• Exercise objective:
Please print each entry below exactly as it stands, but without any pictures.

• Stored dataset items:
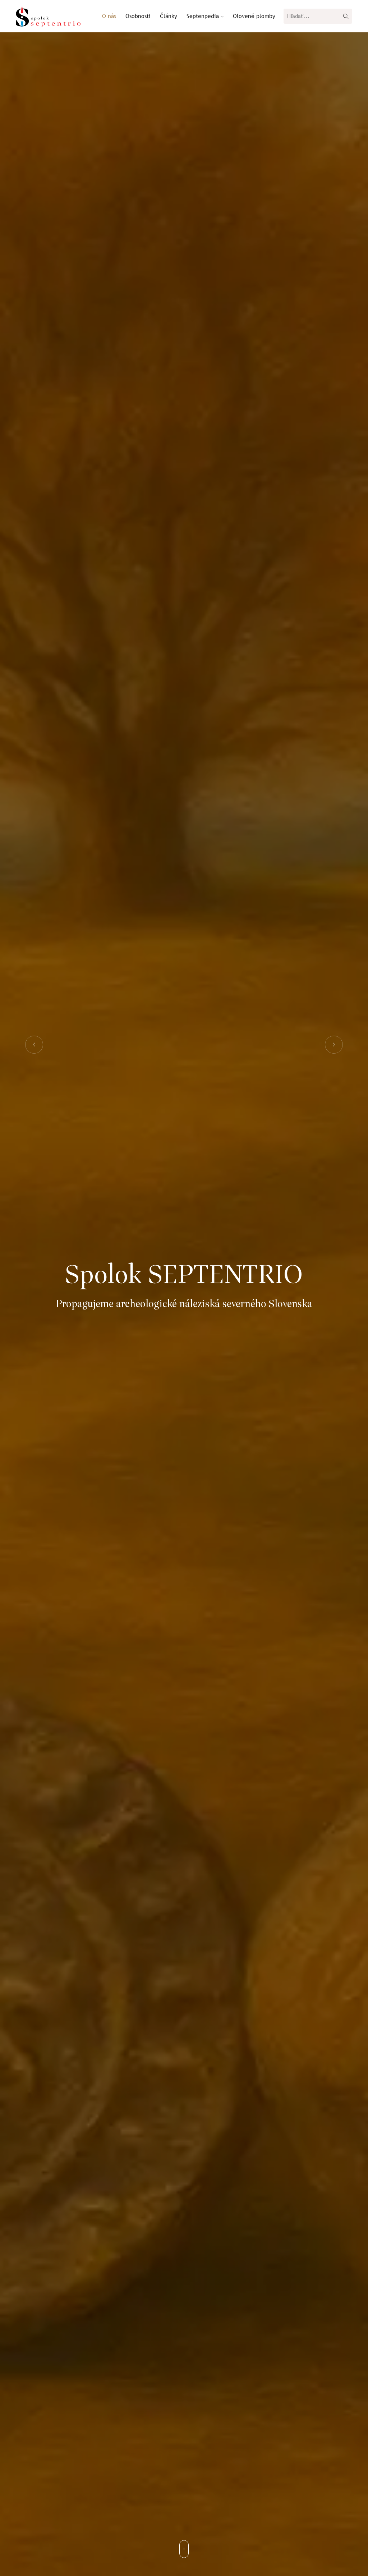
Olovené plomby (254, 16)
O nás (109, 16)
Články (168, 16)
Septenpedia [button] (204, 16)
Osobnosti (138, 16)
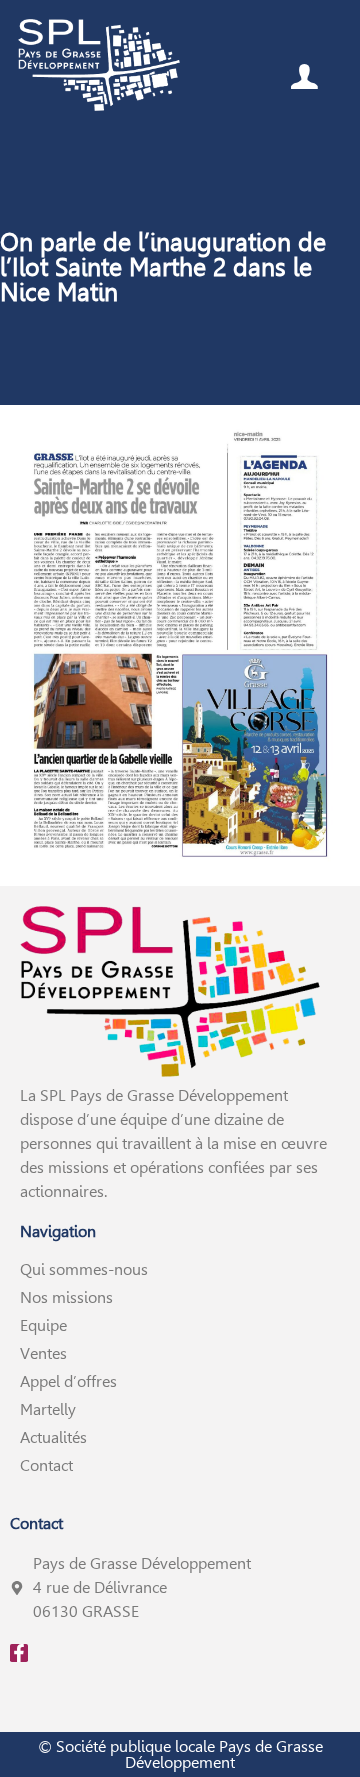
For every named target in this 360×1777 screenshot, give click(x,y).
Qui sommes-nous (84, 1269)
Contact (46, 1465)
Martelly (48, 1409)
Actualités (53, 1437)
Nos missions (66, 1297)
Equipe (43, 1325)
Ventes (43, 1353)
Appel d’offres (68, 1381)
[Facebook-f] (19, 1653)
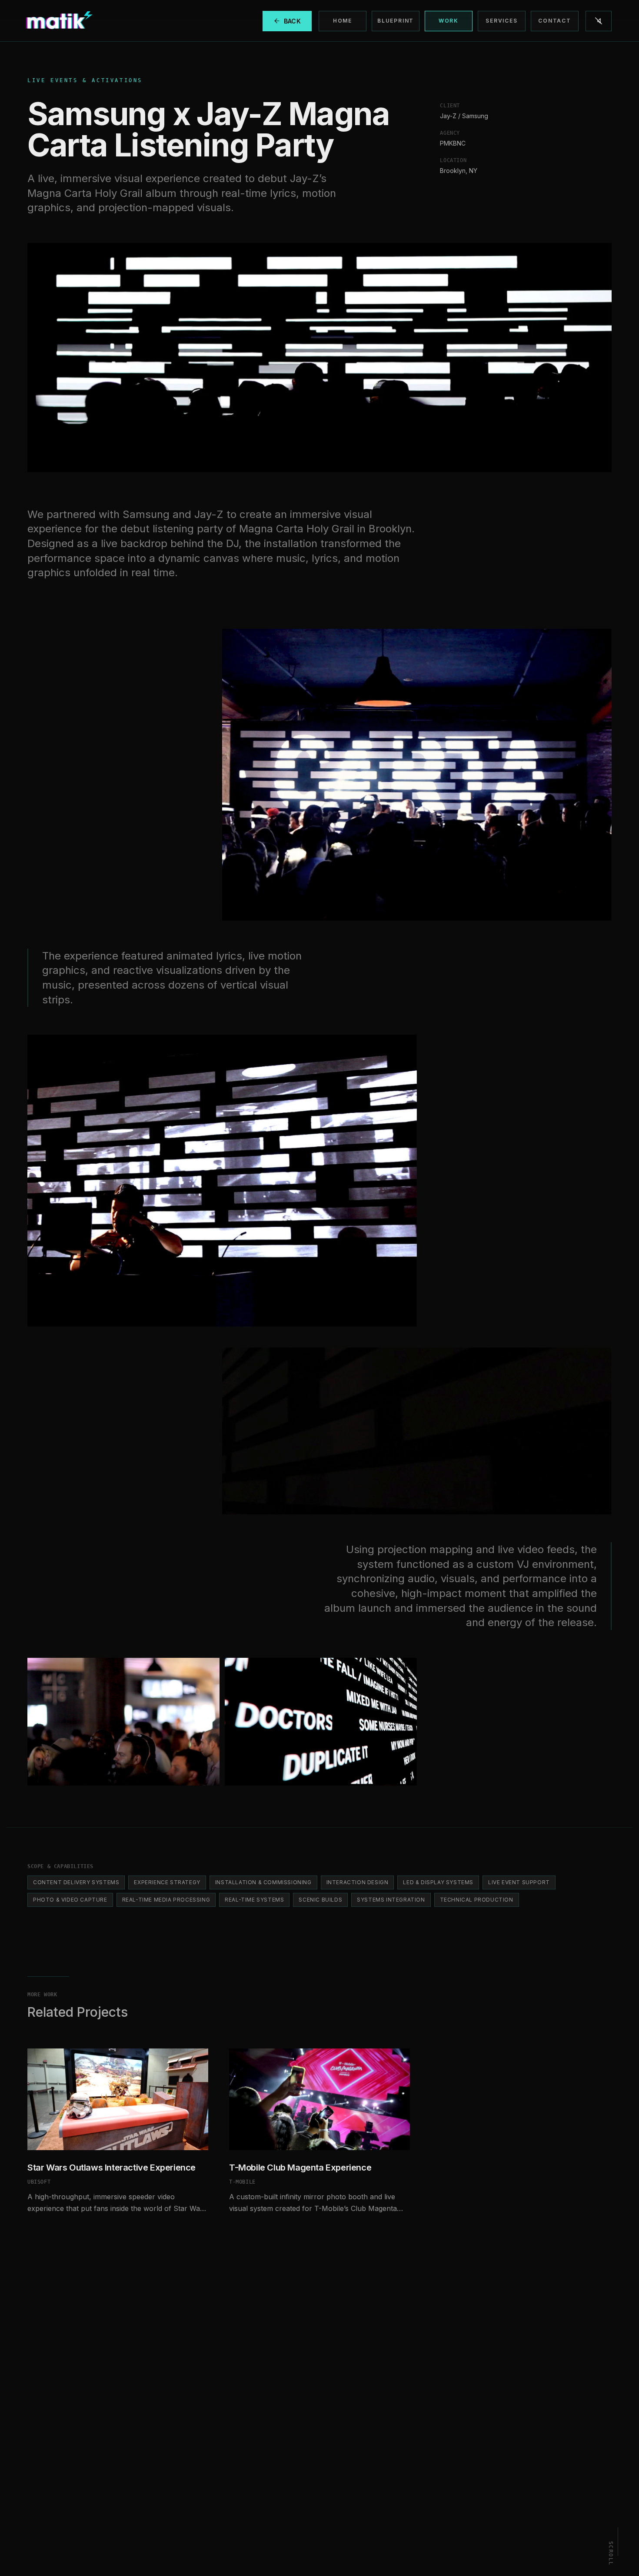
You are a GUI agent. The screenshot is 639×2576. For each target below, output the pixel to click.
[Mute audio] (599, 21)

• Reply to the exercise:
Olovené plomby (254, 16)
O nás (109, 16)
Články (168, 16)
Septenpedia [button] (204, 16)
Osobnosti (138, 16)
For every named target in this 360×1777 screenshot, give click(x,y).
Qui sommes-nous (84, 1269)
Contact (46, 1465)
Martelly (48, 1409)
Actualités (53, 1437)
Nos missions (66, 1297)
Equipe (43, 1325)
Ventes (43, 1353)
Appel d’offres (68, 1381)
[Facebook-f] (19, 1653)
You are a GUI agent. The screenshot is 639×2576. For each target below, output the pixel to click.
[Mute audio] (599, 21)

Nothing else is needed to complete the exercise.